I’m a fan of collaborative art. As the general consciousness of humanity has shifted into a global awareness, the art world notably reflects, shapes, and waxes philosophical on the reality of our new global existence. Collaborative art is the result of this movement in the art world, and it exists in many forms; some suggest all art is collaborative in that the artist, and thereby the art work, is dependent upon the work of others for existence: for example, the other who creates the painter’s paints. It is also widely suggested that art does not exist until it has been created by the artist and interpreted by an observer, that artist and observer co-create. In other words, if a tree falls in the woods and no one is there to hear it, the crash makes no sound.
This renewed vision for collaborative art also seems to hold the potential to resurrect folk art in the modern (Western) art world. This vein of the collaborative art movement strives against the Western tendency toward professionalism satirized by 20th-century novelist GK Chesterton: “Once men sang together round a table in chorus; now one man sings alone, for the absurd reason that he can sing better. If scientific civilization goes on (which is most improbable) only one man will laugh, because he can laugh better than the rest.”
Orly Aviv’s project “SeaofSeas” is one such collaborative effort where anyone with a videocamera is invited to participate. The guidelines are few and simple: participants are to capture and share their experience of the sea through a “simple frame” because the instillation for the piece’s first exhibition in London occurred within the boundaries of the video painting genre: in this case, “one projector and five LCD screens positioned in a circle in a semi dark room, simultaneously screening videos/audio selected from an internet database, created by artists worldwide.”
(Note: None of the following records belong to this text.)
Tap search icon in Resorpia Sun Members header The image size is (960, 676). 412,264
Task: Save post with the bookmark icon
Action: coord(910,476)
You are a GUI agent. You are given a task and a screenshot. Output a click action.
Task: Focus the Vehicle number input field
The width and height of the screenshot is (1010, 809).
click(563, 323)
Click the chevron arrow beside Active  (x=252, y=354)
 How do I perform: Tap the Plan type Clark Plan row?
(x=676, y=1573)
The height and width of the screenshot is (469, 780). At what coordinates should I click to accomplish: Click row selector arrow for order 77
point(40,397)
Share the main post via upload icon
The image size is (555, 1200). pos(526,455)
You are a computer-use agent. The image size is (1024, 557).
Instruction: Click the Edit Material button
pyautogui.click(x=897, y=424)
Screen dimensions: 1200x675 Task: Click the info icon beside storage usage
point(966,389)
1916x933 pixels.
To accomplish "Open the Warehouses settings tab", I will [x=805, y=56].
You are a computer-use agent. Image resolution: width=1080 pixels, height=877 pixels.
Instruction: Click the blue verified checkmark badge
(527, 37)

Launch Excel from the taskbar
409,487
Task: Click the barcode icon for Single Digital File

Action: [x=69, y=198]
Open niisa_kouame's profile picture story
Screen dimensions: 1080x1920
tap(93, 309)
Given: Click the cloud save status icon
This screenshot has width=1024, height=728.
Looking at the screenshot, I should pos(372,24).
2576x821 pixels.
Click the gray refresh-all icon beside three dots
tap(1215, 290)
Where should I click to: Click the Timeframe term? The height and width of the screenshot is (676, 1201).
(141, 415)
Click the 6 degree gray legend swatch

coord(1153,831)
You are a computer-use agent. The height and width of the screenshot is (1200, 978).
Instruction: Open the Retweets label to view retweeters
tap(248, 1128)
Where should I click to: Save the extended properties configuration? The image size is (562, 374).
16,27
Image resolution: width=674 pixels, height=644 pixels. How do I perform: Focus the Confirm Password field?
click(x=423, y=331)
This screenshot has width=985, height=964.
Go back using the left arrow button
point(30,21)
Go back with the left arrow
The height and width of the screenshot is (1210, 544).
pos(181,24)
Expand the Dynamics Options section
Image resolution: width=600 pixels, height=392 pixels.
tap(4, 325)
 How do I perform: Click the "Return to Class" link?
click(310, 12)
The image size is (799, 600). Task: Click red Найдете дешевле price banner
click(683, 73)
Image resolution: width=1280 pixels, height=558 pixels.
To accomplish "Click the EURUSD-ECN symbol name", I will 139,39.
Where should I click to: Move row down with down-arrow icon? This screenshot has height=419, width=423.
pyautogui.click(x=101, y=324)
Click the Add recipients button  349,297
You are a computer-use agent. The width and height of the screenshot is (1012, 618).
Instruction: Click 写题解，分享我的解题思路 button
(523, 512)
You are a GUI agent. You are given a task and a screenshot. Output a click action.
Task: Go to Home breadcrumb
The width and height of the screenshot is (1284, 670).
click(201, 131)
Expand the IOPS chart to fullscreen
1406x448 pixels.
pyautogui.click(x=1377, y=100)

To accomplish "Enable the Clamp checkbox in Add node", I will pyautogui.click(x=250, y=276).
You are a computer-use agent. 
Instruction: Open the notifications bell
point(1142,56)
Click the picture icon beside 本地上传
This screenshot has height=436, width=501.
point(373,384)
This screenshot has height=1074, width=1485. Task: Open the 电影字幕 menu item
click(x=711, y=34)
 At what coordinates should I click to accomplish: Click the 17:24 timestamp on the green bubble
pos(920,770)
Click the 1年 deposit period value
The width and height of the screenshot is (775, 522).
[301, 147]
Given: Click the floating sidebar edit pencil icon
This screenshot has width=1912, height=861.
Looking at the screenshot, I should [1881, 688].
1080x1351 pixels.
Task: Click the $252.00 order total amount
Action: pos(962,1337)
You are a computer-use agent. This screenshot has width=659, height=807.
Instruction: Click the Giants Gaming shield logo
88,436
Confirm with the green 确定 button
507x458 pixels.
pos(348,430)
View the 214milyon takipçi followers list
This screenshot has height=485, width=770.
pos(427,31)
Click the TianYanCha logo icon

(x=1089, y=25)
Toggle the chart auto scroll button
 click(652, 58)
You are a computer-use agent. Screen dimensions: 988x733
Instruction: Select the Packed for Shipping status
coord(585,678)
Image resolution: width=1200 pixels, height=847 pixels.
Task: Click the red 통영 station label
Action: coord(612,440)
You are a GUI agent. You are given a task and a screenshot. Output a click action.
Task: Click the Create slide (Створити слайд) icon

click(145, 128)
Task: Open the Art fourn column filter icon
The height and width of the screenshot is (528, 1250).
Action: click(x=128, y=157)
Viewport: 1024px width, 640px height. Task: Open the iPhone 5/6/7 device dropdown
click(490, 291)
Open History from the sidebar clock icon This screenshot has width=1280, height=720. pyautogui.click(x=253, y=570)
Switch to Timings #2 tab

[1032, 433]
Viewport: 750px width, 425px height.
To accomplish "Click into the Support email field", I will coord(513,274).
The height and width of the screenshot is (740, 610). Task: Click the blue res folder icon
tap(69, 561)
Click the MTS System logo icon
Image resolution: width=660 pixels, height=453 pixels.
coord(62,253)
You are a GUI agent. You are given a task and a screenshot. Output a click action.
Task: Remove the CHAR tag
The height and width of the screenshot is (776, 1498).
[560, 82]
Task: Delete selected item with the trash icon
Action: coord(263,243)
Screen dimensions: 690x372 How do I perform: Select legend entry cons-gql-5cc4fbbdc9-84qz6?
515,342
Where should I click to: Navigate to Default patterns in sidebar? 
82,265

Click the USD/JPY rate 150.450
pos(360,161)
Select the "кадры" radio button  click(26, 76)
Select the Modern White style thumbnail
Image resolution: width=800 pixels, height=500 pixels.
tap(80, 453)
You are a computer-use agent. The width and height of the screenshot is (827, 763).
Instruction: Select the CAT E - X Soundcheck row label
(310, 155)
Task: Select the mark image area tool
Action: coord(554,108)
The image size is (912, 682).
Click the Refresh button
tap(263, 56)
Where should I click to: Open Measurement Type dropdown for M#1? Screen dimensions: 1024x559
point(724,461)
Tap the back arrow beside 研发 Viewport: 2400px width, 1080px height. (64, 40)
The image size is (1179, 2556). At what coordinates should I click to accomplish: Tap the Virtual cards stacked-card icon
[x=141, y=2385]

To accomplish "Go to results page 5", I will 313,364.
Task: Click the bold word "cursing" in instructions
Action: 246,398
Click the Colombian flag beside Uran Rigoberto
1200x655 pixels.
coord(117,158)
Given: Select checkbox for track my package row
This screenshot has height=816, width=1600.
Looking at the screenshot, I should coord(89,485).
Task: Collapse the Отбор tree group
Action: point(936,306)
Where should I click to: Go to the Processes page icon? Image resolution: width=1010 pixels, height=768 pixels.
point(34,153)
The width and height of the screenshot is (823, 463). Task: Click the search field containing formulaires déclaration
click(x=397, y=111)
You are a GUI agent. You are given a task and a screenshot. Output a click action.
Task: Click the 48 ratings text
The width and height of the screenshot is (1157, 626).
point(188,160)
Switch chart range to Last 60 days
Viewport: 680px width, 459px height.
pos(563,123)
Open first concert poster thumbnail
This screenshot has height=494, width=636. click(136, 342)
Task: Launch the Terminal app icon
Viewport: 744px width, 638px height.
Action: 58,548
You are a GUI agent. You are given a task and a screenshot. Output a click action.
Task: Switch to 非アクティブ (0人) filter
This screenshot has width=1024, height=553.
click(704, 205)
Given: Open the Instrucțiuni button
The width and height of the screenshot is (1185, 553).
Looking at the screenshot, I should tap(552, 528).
The project’s title, “SeaofSeas” expresses the concept explored in the piece that each unique sea (and human being) flows into the next. The title also is an expression of the technological age which drives the project. Names are expressed this way on social network sites: TheWomensMuseum on Twitter, for example. Websites are referred to in written communication in this way as well to help website names be more readable.
Aviv’s aim for this project is to deepen the connection between artist and observer, creation and interpretation, as well as the connection between humanity and nature (the sea in this case). “SeaofSeas” celebrates our connectedness and our uniqueness by bringing a sea of people together through a shared but unique experience. We see a sea and recognize it immediately, and we feel its associative affects. All seas are the same in this way, and yet unique: beautiful for different reasons, disturbing for different reasons; one sea is calming another is cold.
“SeaofSeas” upcoming exhibition expresses this aim by adding yet another layer of meaning and expression and connection. The project is to be permanently installed on the coast of Old Jaffa, Tel-Aviv, Israel. “Just think of that,” Aviv states, “walking by one Sea and see seas from all over the world beside you.”